Live and Direct

This is whats for dinner tonight. These are Romano pole beans. I use 8ft long bamboo poles for support. Already, the tallest pole beans are 11ft and will continue to grow. It’s like Jack and the beanstalk here. I also grow two other types this year, Supermarconi and Borlotti. I’ve been picking them in dribs and drabs all week and have a handful to eat. It looks like I’m going to be eating plenty of them as well. Which reminds me…what will I do with them tonight?

You’ll see these tonight too….again all in dribs and drabs…..which is fine by me. I can’t eat it all at once. These re-seeded from last year somehow, so I kept them.

Trofiette is a cut of pasta from Liguria. That’s the Italian Riviera. I guess I’m going there for supper. Who wants to come with me?

….and this is Trofie, a larger version of Trofiette. Liguria is the Italian Riviera region. Genoa is the regional capital and is also Italy’s largest fishing port. The football team, Sampdoria, are from here. Once upon a time, Genoa was it’s own city state/republic. Christopher Columbus was born here. The classic sauce of the area is Pesto Genovese, otherwise known as basil pesto. I think I’ll stay here for supper this evening. Who wants to come with me?

Kitchen time and here is our Mis-en-Place. Mis-en-Place is a French kitchen that translates as, literally, to put into place or, otherwise, your plan of work. Organisation, in one word. I chose the bag of pasta with the cutie because it takes 15 minutes to cook. Trofiette takes 20 plus and I’m built for speed. All of the fresh produce, the basil, the pole beans, the garlic and the tomatoes, i grew in my little kitchen garden. All of the other items come from where I work. The olives are called Taggiasca olives, from Liguria. I’m using Ligurian extra virgin olive oil. The varietal of basil I grow is named “Genovese”. I have a wedge of Parmigiana-Reggiano and some toasted pine-nuts. I could almost make Pesto Genovese. There are also some freshly opened shell beans. These are the Borlotti. All kinds of fun stuff.

Pole beans all good to go with garlic, toasted pine-nuts and that Ligurian extra virgin olive oil.
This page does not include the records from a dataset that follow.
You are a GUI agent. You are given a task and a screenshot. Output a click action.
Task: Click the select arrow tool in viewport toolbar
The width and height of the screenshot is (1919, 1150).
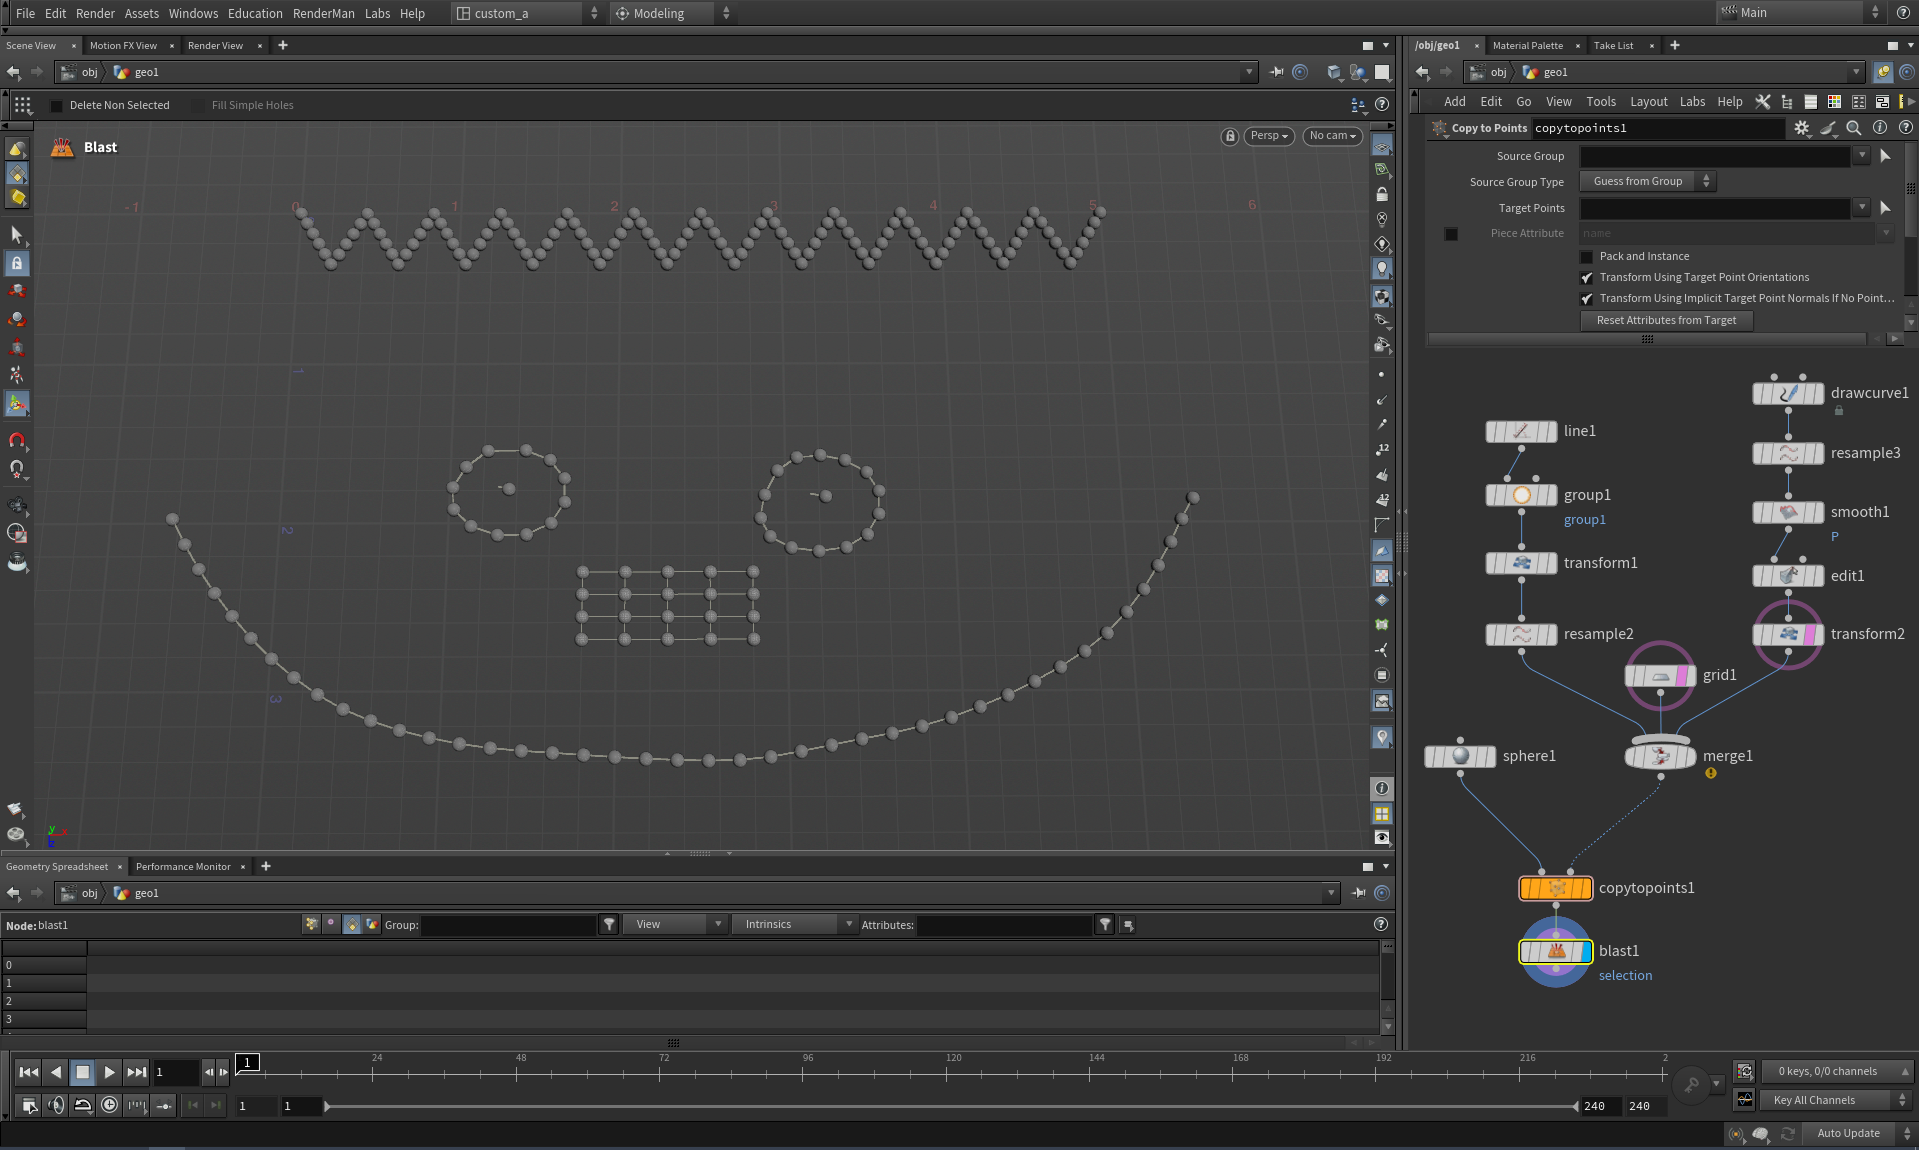coord(17,234)
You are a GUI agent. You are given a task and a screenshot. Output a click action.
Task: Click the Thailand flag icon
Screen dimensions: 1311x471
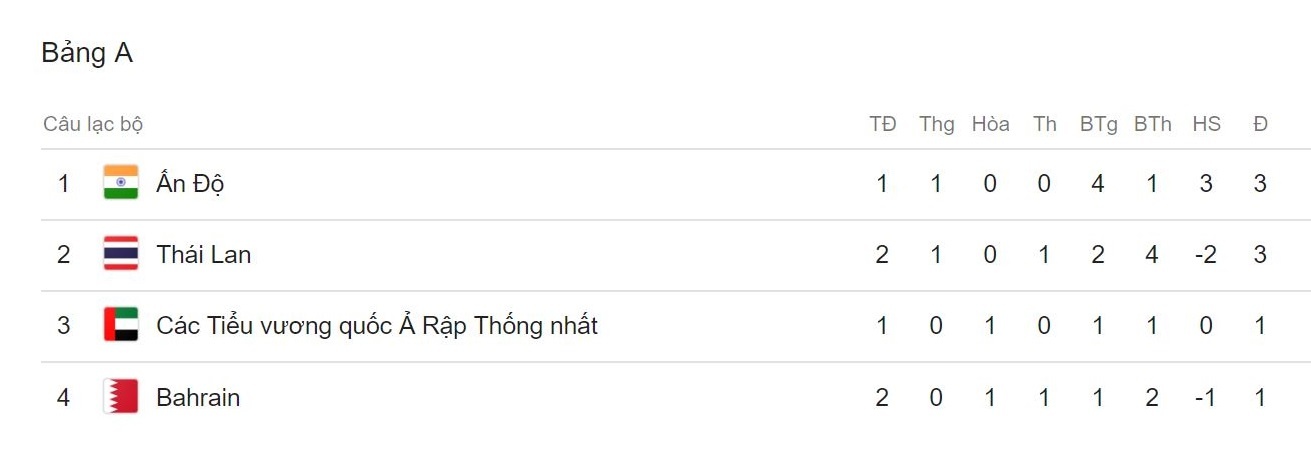point(121,254)
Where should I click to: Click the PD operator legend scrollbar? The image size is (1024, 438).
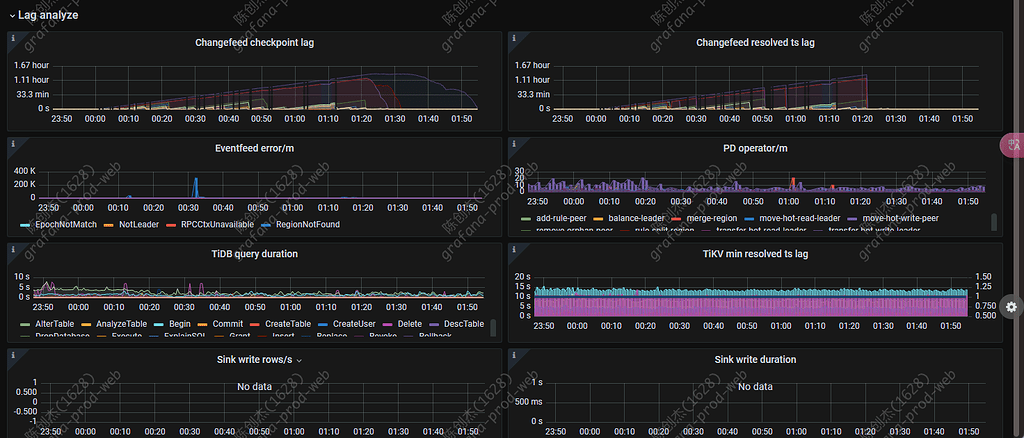pyautogui.click(x=993, y=222)
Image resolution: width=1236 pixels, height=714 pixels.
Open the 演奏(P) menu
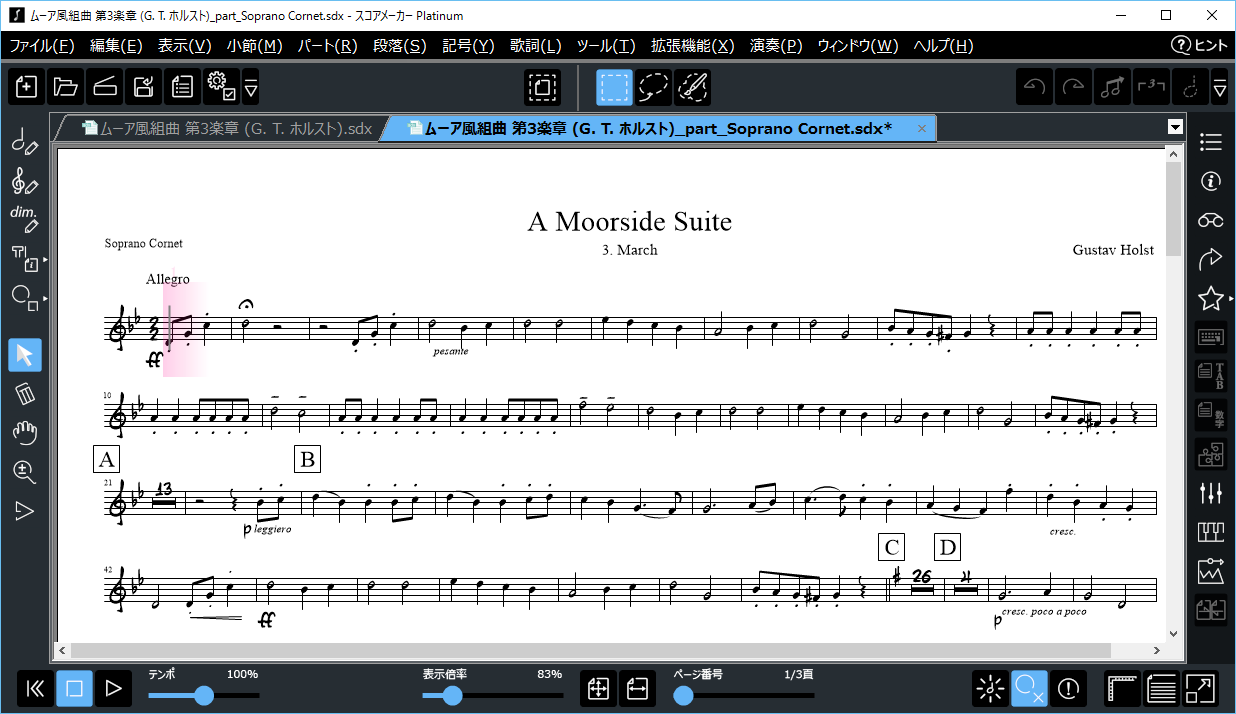[776, 46]
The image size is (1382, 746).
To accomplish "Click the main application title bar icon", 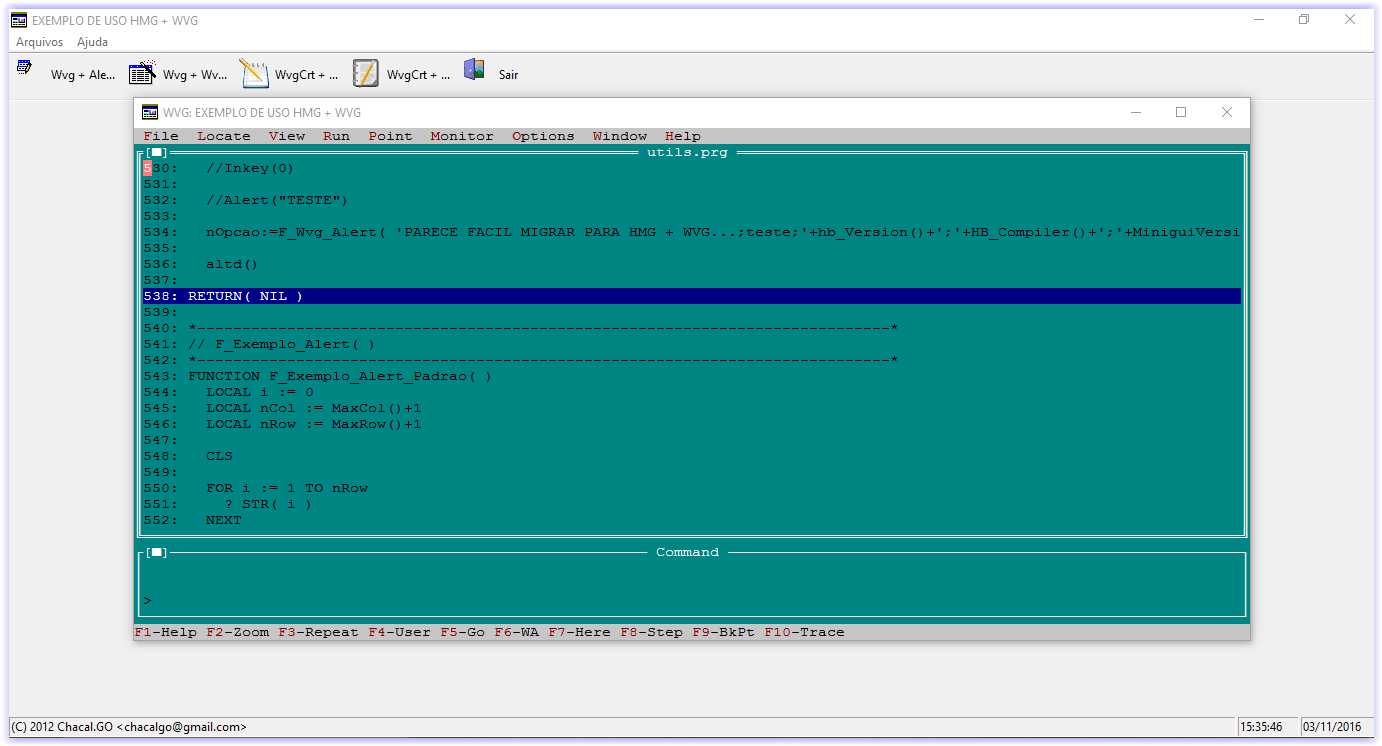I will pyautogui.click(x=18, y=19).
I’m just waiting for the pasta to finish cooking. To be honest, I got hungry and ate the shell beans and Parmagiana cheese together as an antipasto. I ate the tomatoes and some olives while I was at it to pad out the snack.

…..and this is supper. Trofie con Fagioli e Basilico or pasta with beans and basil, loaded with just picked basil. I fell in love with the food of Italy for many reasons, simplicity was one of them. Seasonality was another. Shared values sealed it. Okay, back to the dish, I need some Parmigiano-Reggiano cheese to complete the the dish.

This is Parmigiano-Reggiano.

Put some of this all over your pasta.